Optimizing the cumulative cisplatin dose during radiotherapy in nasopharyngeal carcinoma: Dose-effect analysis for a large cohort.

OBJECTIVES

Definitive concurrent chemoradiotherapy (CCRT) is the standard treatment for locoregionally advanced nasopharyngeal carcinoma (NPC). The cumulative cisplatin dose (CCD) during radiotherapy is an important prognostic factor; however, the optimal CCD is undetermined.

MATERIALS AND METHODS

In this retrospective analysis, patients with locoregionally advanced NPC treated with single-agent cisplatin-based CCRT or RT alone from 2009 through 2015 were identified.
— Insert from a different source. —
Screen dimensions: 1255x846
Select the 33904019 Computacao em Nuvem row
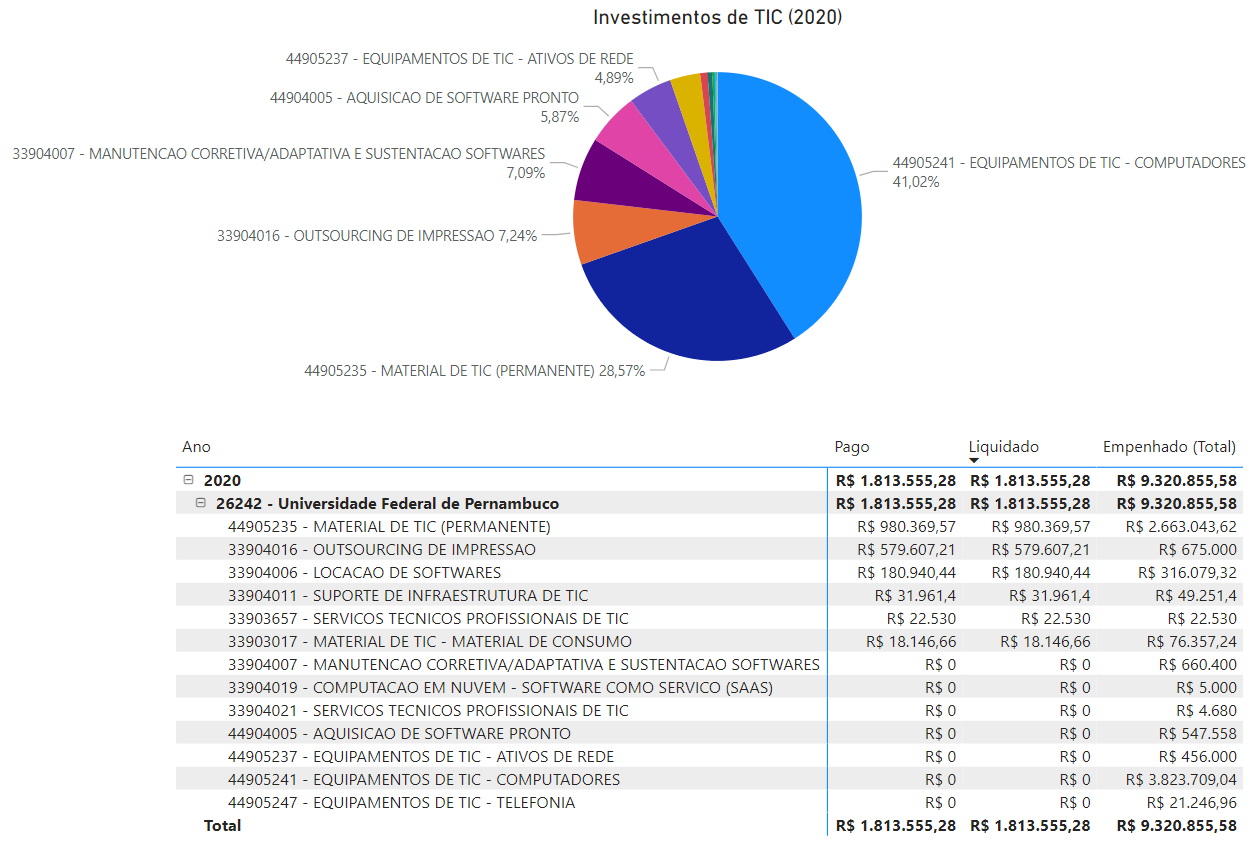(x=500, y=688)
CCD was entered into a multivariate Cox regression model as a continuous variable using natural cubic splines to allow for a nonlinear relationship between CCD and outcomes. The primary endpoint was overall survival, and the secondary endpoints were locoregional relapse-free survival and distant metastasis-free survival.

RESULTS

A total of 2 924 patients were included in our study, with a median CCD of 160 mg/m (range, 0-300 mg/m). As the CCD increased, the risk of death remained steady until 180 mg/m, then decreased sharply until 250 mg/m, and then increased until 300 mg/m. The optimal CCD of 230-270 mg/m was associated with the lowest risk of death and disease relapse. However, the CCD had less prognostic value for disease control, especially for distant control among high-risk patients (N2-3 or T4).

CONCLUSIONS

A CCD dose of 230-270 mg/m (240 mg/m is recommended) is optimal for patients with locoregionally advanced NPC, especially for those at low risk (T1-3 and N0-1). For high-risk patients (N2-3 or T4), additional chemotherapy should be administered before or after CCRT.